データ記録
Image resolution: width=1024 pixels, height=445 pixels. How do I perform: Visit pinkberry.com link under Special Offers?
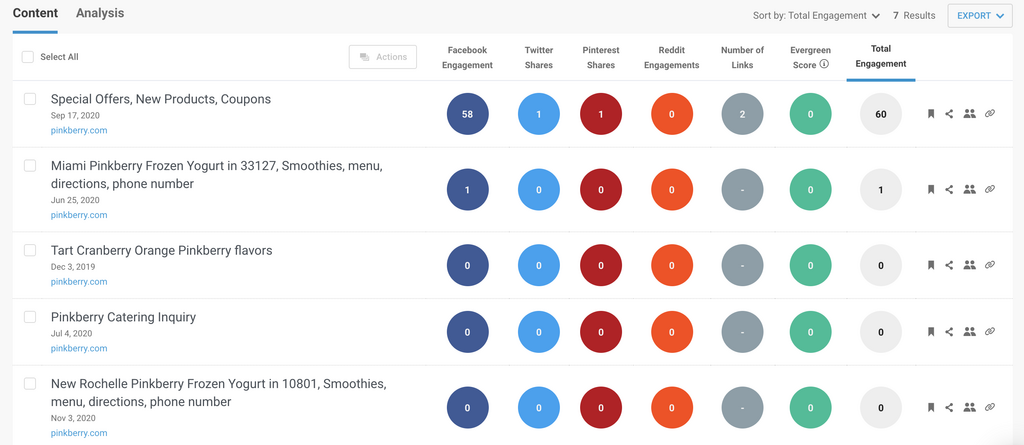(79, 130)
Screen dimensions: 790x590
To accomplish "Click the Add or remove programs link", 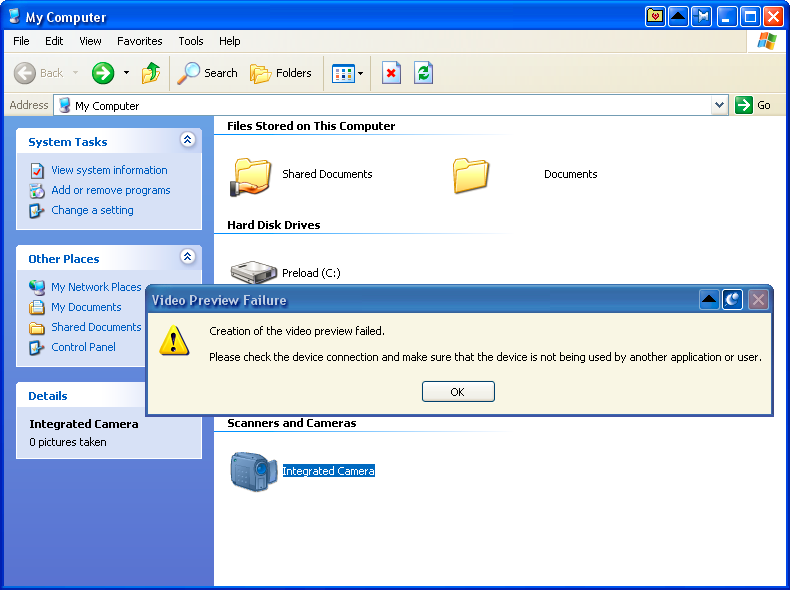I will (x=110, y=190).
...
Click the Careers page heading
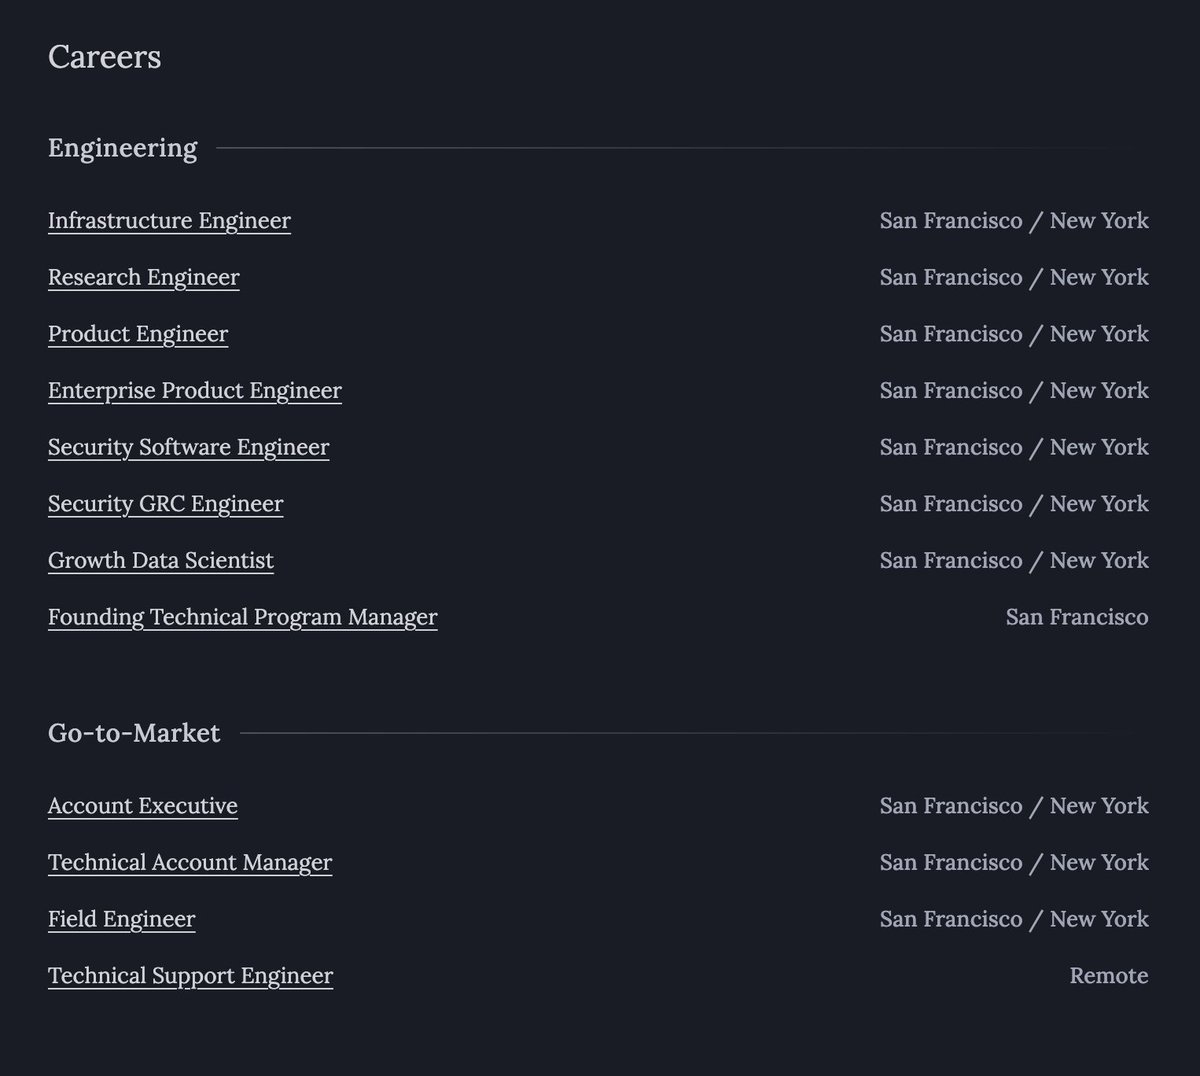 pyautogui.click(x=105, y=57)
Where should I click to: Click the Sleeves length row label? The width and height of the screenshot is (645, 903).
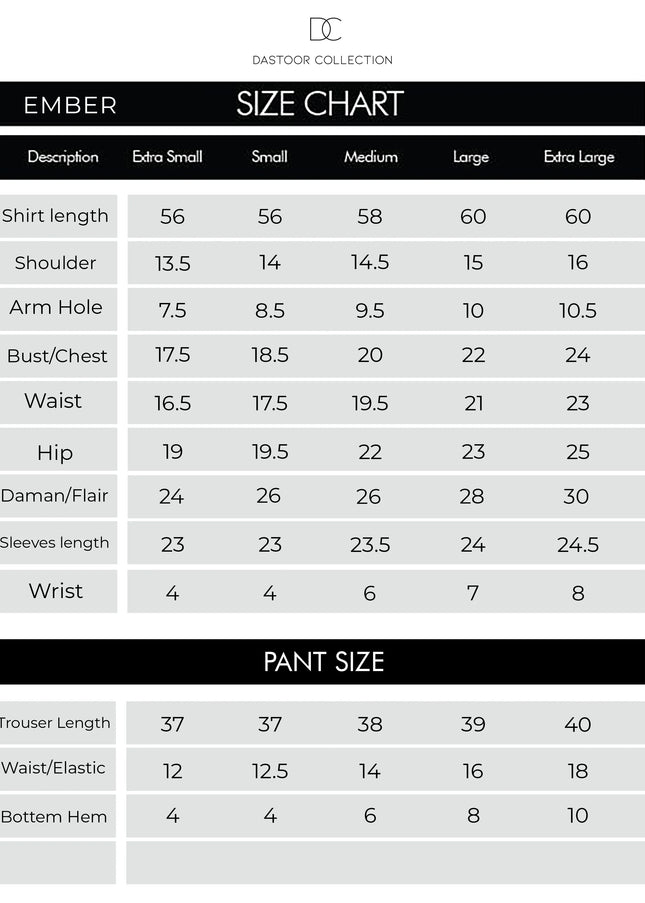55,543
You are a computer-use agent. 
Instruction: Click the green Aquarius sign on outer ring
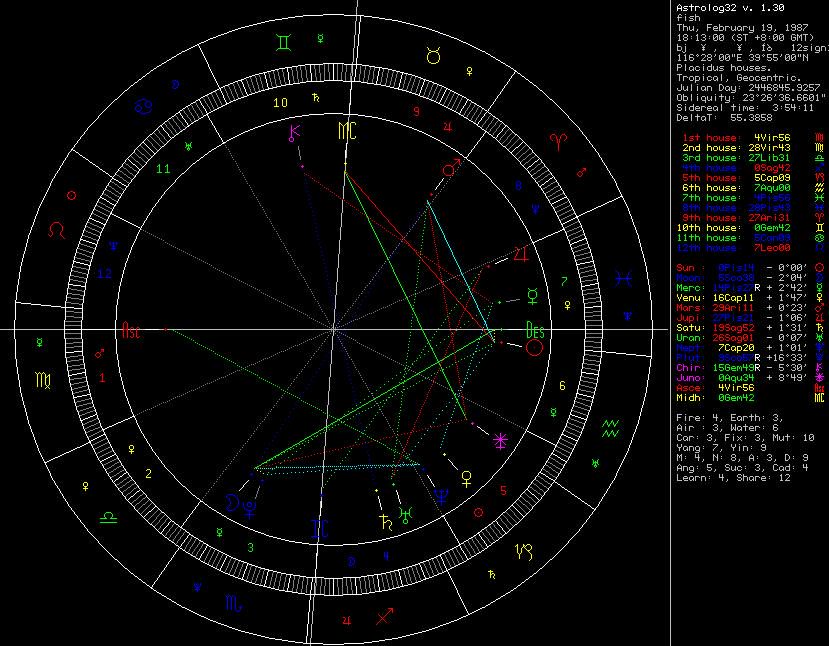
...
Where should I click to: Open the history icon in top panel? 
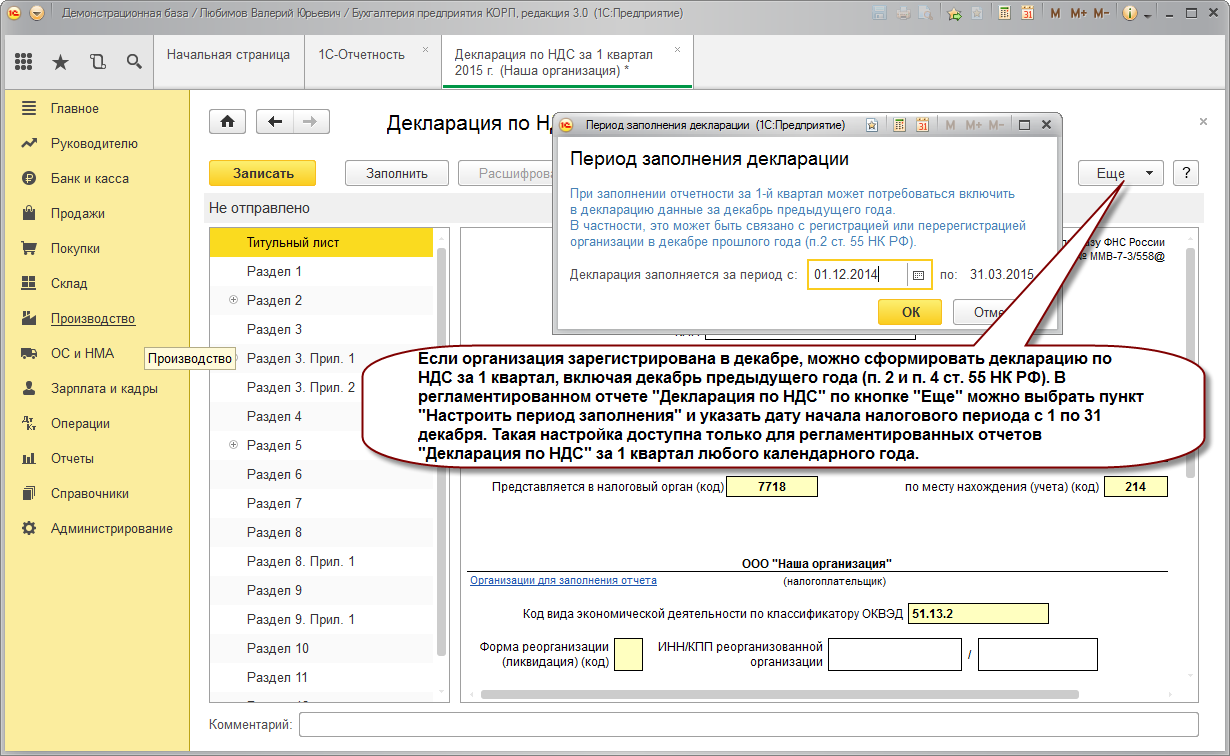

課題
上の資料を絞り込み、文字列「height」を含む行をすべてそのまま書き出してください。

解答
Image resolution: width=1024 pixels, height=445 pixels. How do I perform: Visit pinkberry.com link under Special Offers?
Where should I click to: Click the Sleeves length row label? The width and height of the screenshot is (645, 903).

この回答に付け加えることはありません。